Although the results here show that time constraint detection using eye tracking is promising, basing predictions on one measure is not ideal because of individual differences that add to the variance in the data and decrease classifier performance accuracy. One way to account for this variance would be to pair eye tracking with other physiological measures to train the classifiers, and we posit that heart rate data is a valid option for enhancing classifier performance. Heart rate has long been recognized as a valuable physiological indicator of stress (Laborde et al., 2015). Given time pressure’s correlation with stress, heart rate can offer various features that can improve time pressure detection. One example is reduced heart rate variability (HRV), characterized by less variation between consecutive heartbeats, which has been associated with higher stress levels (Boonnithi & Phongsuphap, 2011).
There are various ways to build upon this study. First, new data could be collected to test the classifiers on new individuals.

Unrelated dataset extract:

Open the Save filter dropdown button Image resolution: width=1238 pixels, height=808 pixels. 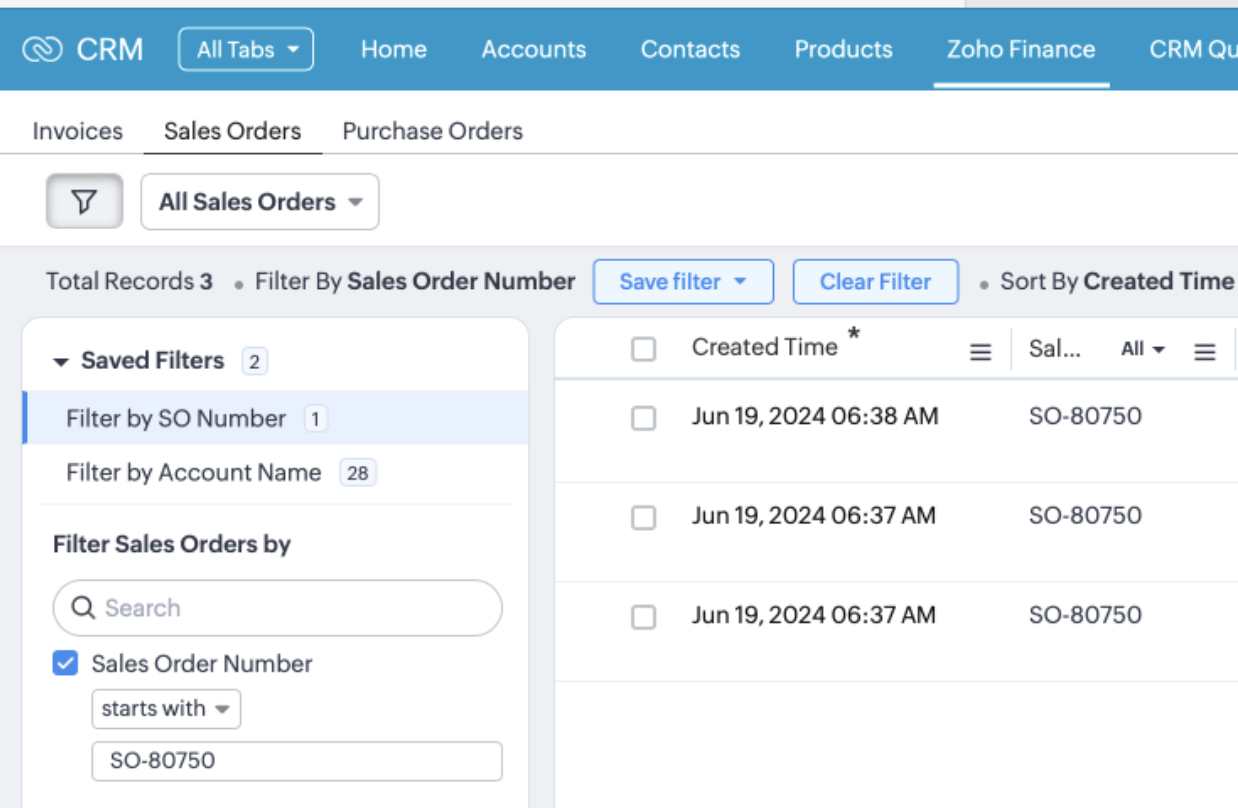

This would allow us to investigate whether the classifiers can generalize to bigger sample sizes and reliably account for individual differences in response to time constraints. Second, we can train the classifiers on more advanced metrics (e.g., scanpath analysis; El Iskandarani et al., 2023) that could enhance classifier performance. Fourth, we could also investigate what metrics would be optimal for time constrain detection in real-time and what interventions would be beneficial to mitigate the decrement in visual search performance. While pairing eye tracking with other signals like heart rate may prove critical to obtain the most accurate classification performance, eye tracking’s potential in this field is yet to be fully uncovered as more metrics and analysis methods are developed.
Footnotes
Declaration of Conflicting Interests
The author(s) declared no potential conflicts of interest with respect to the research, authorship, and/or publication of this article.
Funding
The author(s) disclosed receipt of the following financial support for the research, authorship, and/or publication of this article: This study was supported in part by the National Science Foundation (NSF grant: #2008680, Program Manager: Dr. Andruid Kerne).
Availability Statement
Data, code scripts, and further information on model selection and hyperparameter tuning are available upon request from the authors.